Но только не "Четыре английских времени года". Едва он заговорил об этой своей идее, а затем выстучал ее исхудалыми пальцами на рояле, она подумала, что замысел неудачен. Когда он рассказал ей, что будут четыре части, по одной на каждое время года, начиная с весны и кончая зимой, она сочла это банальным. Когда он объяснил, что это, разумеется, не просто запрограммированное изображение времен года, но кинетическое пробуждение памяти о них, пропущенное через познанную реальность других, не английских, времен года, она сочла это теоретизированием. Когда с веселой усмешкой он сообщил, что каждая часть точно уместится на двух сторонах граммофонной пластинки, она сочла это подгонкой. Недоверчиво отнесясь к первым наброскам, она не одобрила напечатанную партитуру и сомневалась, что, услышав сюиту, изменит свое мнение.
Они с самого начала договорились ставить правду выше общепринятых правил вежливости. Но когда две правды сталкиваются, и одна из них отбрасывается как убогое личное мнение невежественной дуры-француженки, тогда, пожалуй, стоит помянуть добрым словом общепринятые правила вежливости. Бог свидетель, она всегда восхищалась его музыкой. Она отказалась от собственной карьеры, от собственной жизни ради него, но теперь это не только словно бы ничего не стоило, но и ставилось ей в вину. Правдой было то, думала она - и это была ЕЕ правда! - что некоторым композиторам суждено прекрасное последнее цветение, а другим - нет. Пожалуй, "Элегию для виолончели соло" будут помнить - хотя теперь ее слишком частые похвалы "Элегии" пробуждали в Леонарде подозрительность, - но не "Четыре английских времени года". "Предоставь все это Элгару", - сказала она, подразумевая вот что: "Мне кажется, ты заигрываешь со страной, которую сознательно покинул, предаешься того рода ностальгии, которую всегда презирал; хуже того, ты словно придумываешь ностальгию, которую на самом деле не ощущаешь, просто чтобы купаться в ней. Презрев славу, ты теперь словно ищешь ее.

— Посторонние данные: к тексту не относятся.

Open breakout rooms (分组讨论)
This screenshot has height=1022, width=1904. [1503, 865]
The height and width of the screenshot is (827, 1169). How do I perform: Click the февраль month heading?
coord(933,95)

Если бы только ты сказал мне с торжеством, что твое произведение НЕ ляжет точно на обе стороны граммофонной пластинки".
Были и еще правды - или убогие личные мнения, - которые ей не удавалось открыть ему. То, что она тоже нездорова и доктор говорит об операции. Доктору она ответила, что подождет, пока нынешний кризис не разрешится. Под этим она подразумевала: "Когда Леонард умрет и уже не будет иметь значения, соглашусь ли я на хирургическое вмешательство или нет". Его смерть главенствовала над ее смертью. Это не вызывало у нее возмущения.